The debate over how Land Rover should replace its venerable Defender rages on. The Land Rover Defender DC100 concept twins undoubtedly poured fuel onto the flames of this when they were unveiled at the 2011 Frankfurt Motor Show and now it's time to get behind the wheel of the most relevant of the two show cars, the fixed roof model. Can it offer more clues to how the 2015 Defender will turn out?
What's it like?
Parked up on a snowy piste in France the ruby red concept looks nothing short of dramatic. Many show cars look out of place away from the spotlights of the motor show, but the DC100 is right at home on the snow. The location of our drive somehow moves the concept closer to reality, and snow stuck in the grooves of the chunky off-road tyres serves to emphasise that.
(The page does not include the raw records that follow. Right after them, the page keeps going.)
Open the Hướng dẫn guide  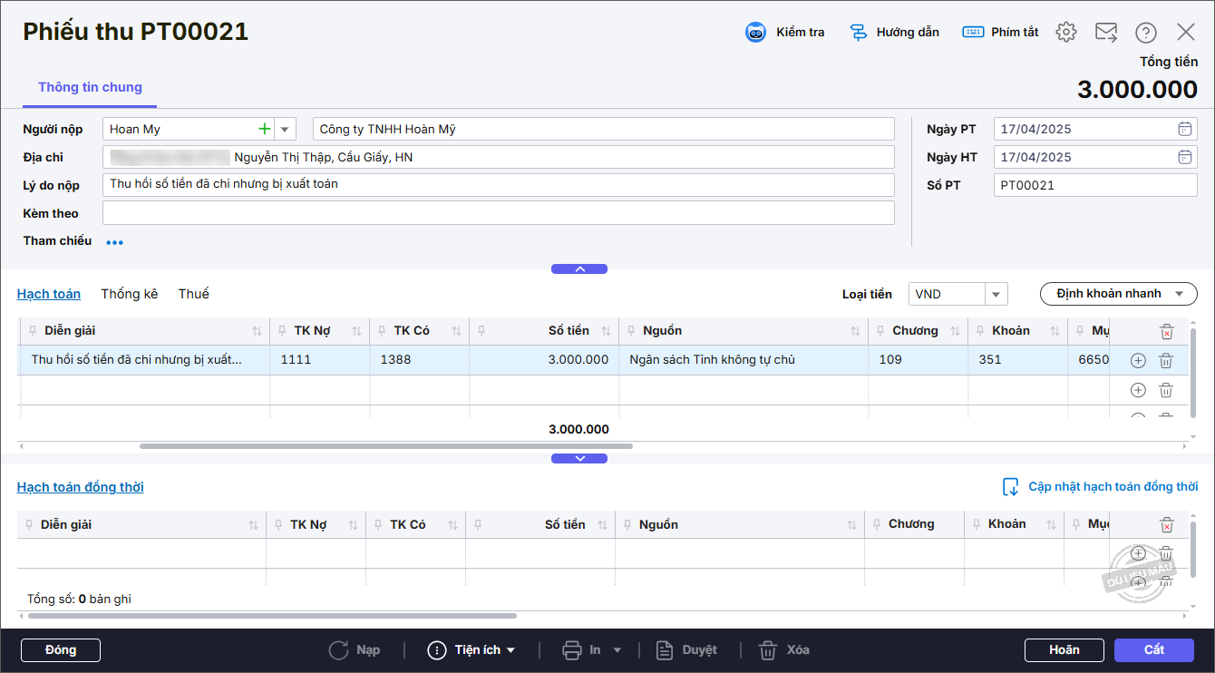(893, 33)
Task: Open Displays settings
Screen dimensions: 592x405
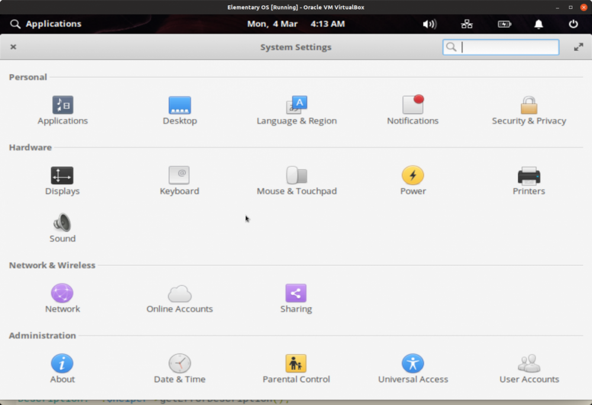Action: [62, 180]
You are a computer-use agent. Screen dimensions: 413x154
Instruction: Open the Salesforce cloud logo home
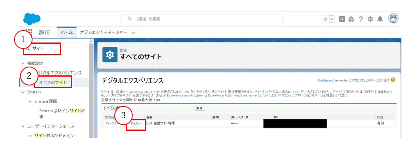click(x=32, y=19)
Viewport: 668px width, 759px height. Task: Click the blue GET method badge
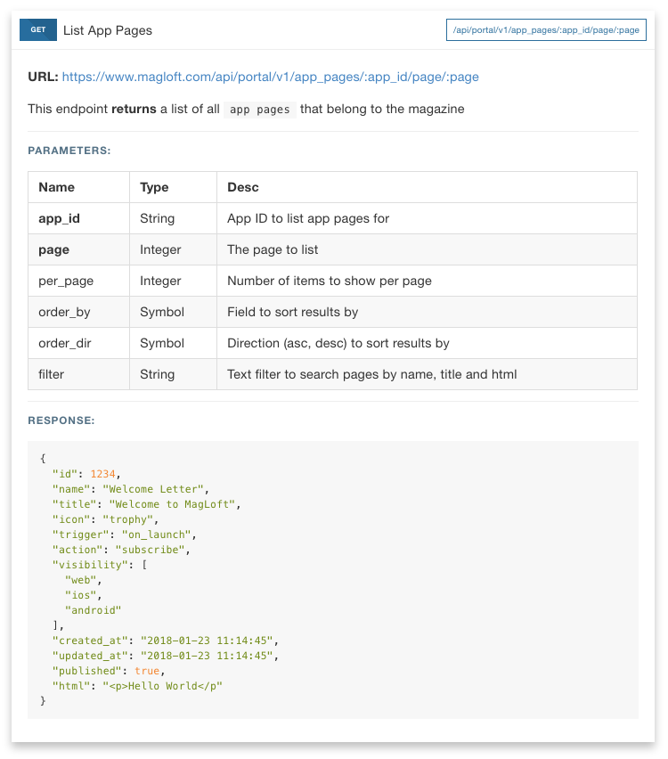coord(38,29)
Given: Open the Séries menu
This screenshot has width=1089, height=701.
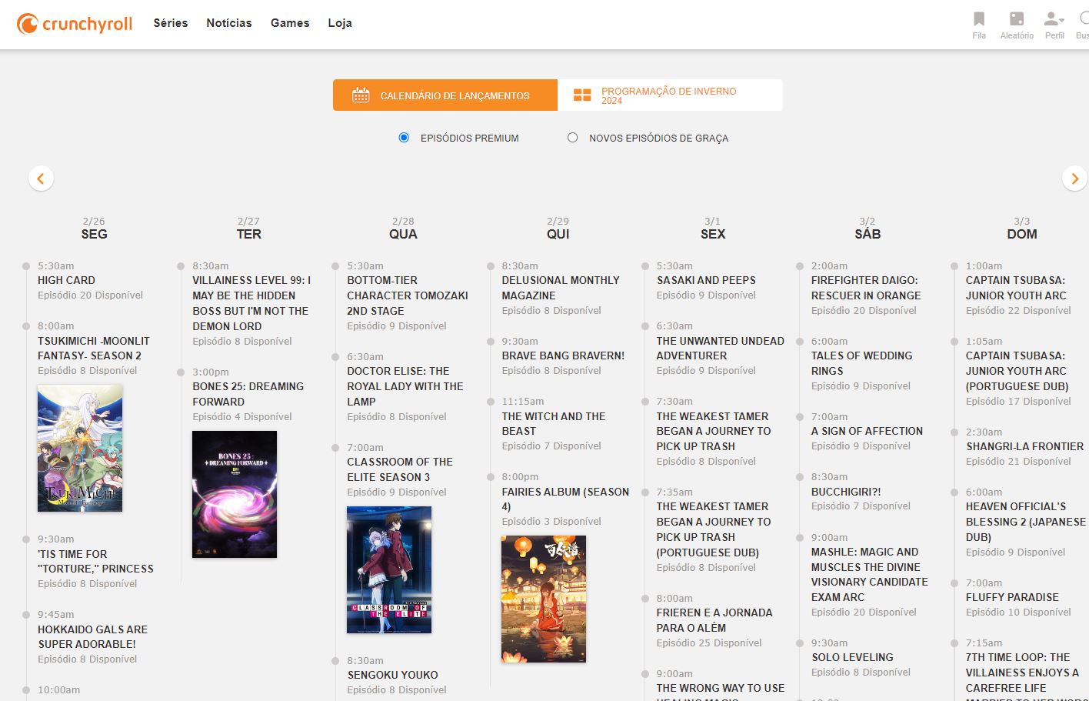Looking at the screenshot, I should coord(170,23).
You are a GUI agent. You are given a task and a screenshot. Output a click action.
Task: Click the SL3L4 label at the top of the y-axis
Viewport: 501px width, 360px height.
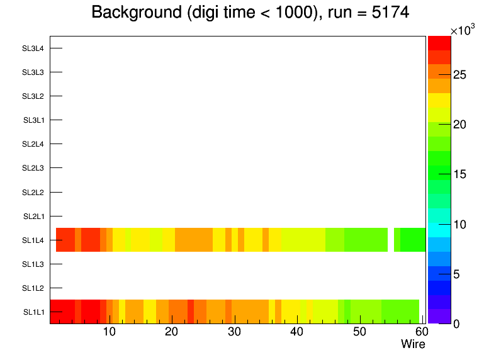33,48
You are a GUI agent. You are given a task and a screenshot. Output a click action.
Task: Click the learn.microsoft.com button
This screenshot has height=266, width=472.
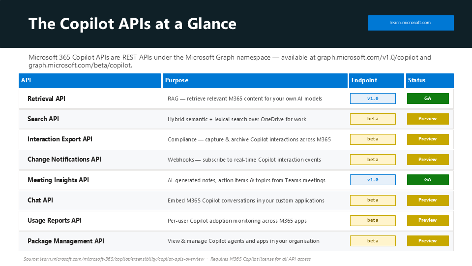[x=411, y=23]
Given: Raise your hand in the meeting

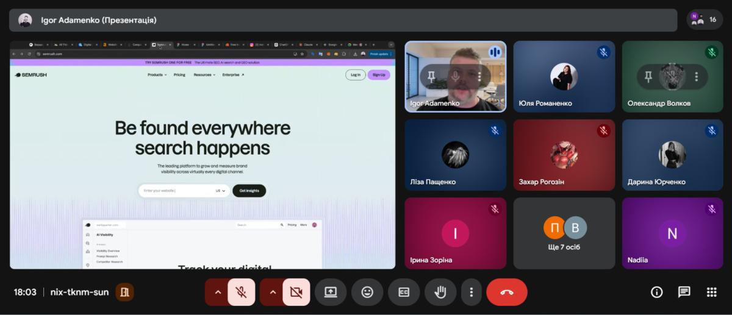Looking at the screenshot, I should click(x=440, y=292).
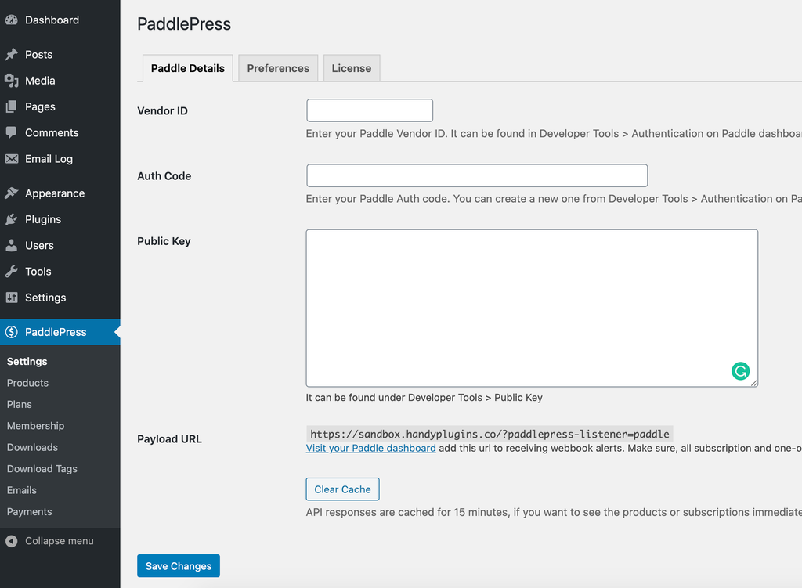This screenshot has height=588, width=802.
Task: Click the Tools wrench icon
Action: [x=11, y=272]
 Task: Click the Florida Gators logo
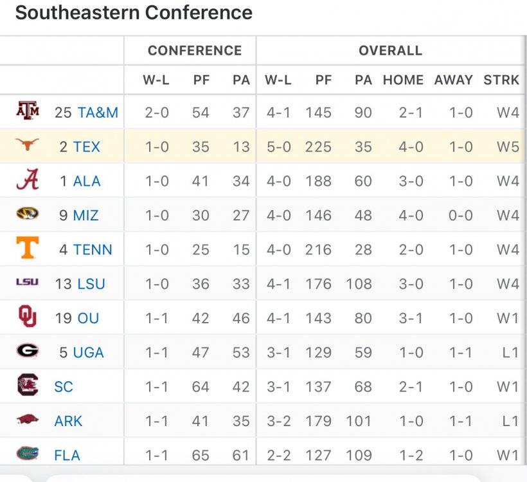tap(28, 454)
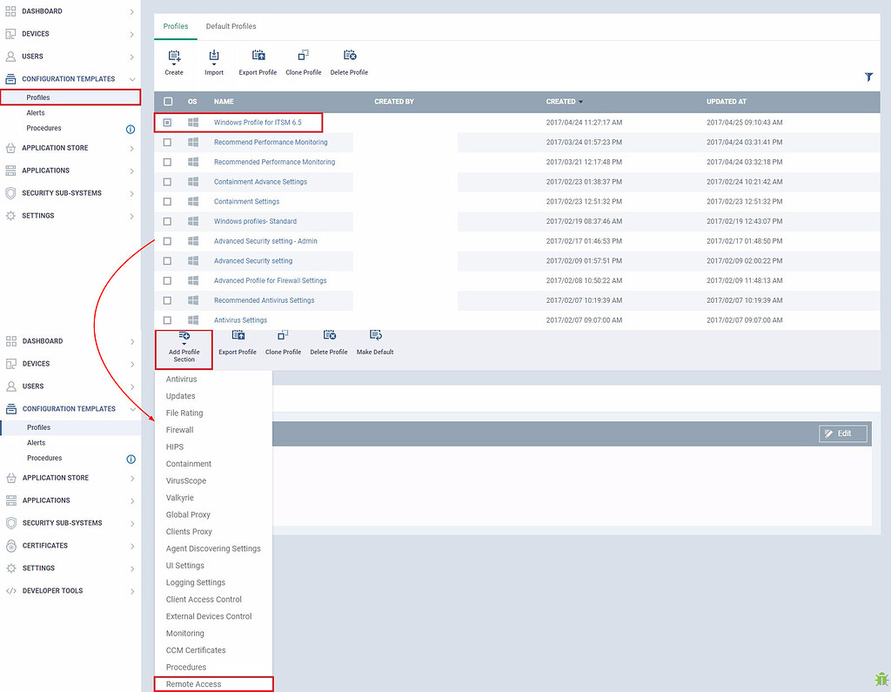This screenshot has width=891, height=692.
Task: Expand the DEVICES sidebar section
Action: tap(70, 33)
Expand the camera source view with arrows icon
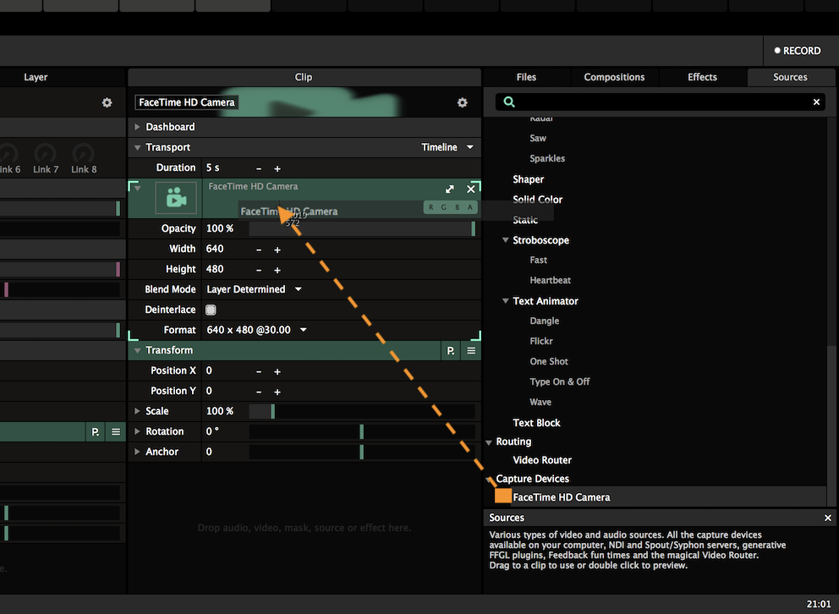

The wheel-at-each corner stance seems more pronounced in the fixed roof model, and though some doubters liken the shape of the DC100 to the Skoda Yeti, it's unmistakably a Land Rover when you're standing next to it. Like the iconic Defender 90 it's relatively compact, though the show car is much wider than its predecessor.
That width makes itself known inside, where the two occupants have room to stretch out. You do step up into the car, but the seats are mounted right on the floor so overall it feels as if you sit lower than in the current Defender. Regardless, the upright windscreen and see-through C-pillars ensure that visibility is good.
Decent visibility is thought to be a basic requirement of the Defender's replacement and Land Rover cites several others, including industry leading approach and departure angles and an impressive wading depth. Since the first outing for the DC100 concepts there's been plenty of feedback and Land Rover is acutely aware that the new Defender must do everything the current one does, and more.
On one hand that means a chassis that can adapt to various body styles, from pick-up truck to open-topped safari wagon. It also means that the core vehicle must retain all of the current car's off-road ability, without resorting to fancy electronic sub-systems. And yet Land Rover's research team appears to have an arsenal of innovative technology ready to deploy that would make the vehicle not only more capable than ever, but also easier to extract that capability from.
Die-hard off-road enthusiasts may not like the sound of that, but murmurings from Land Rover suggest that this car would be available in many states, from the most basic to the highly advanced. And even possibly part-time four-wheel drive with an electric motor on one axle.
Our brief drive on compacted snow indicated that a car with this square footprint is a lot of fun. A quick steering rack and willing V8 petrol engine added to that for sure, but more importantly, the basics are in place already.
Should I buy one?
If Land Rover is incredibly clever it could conceivably create a new model that appeals both to the traditional Defender buyer and to the mass market that cares more about comfort, style and technology. The DC100 is a glimpse into that thought process and this drive further cements its relevance. Roll on 2015.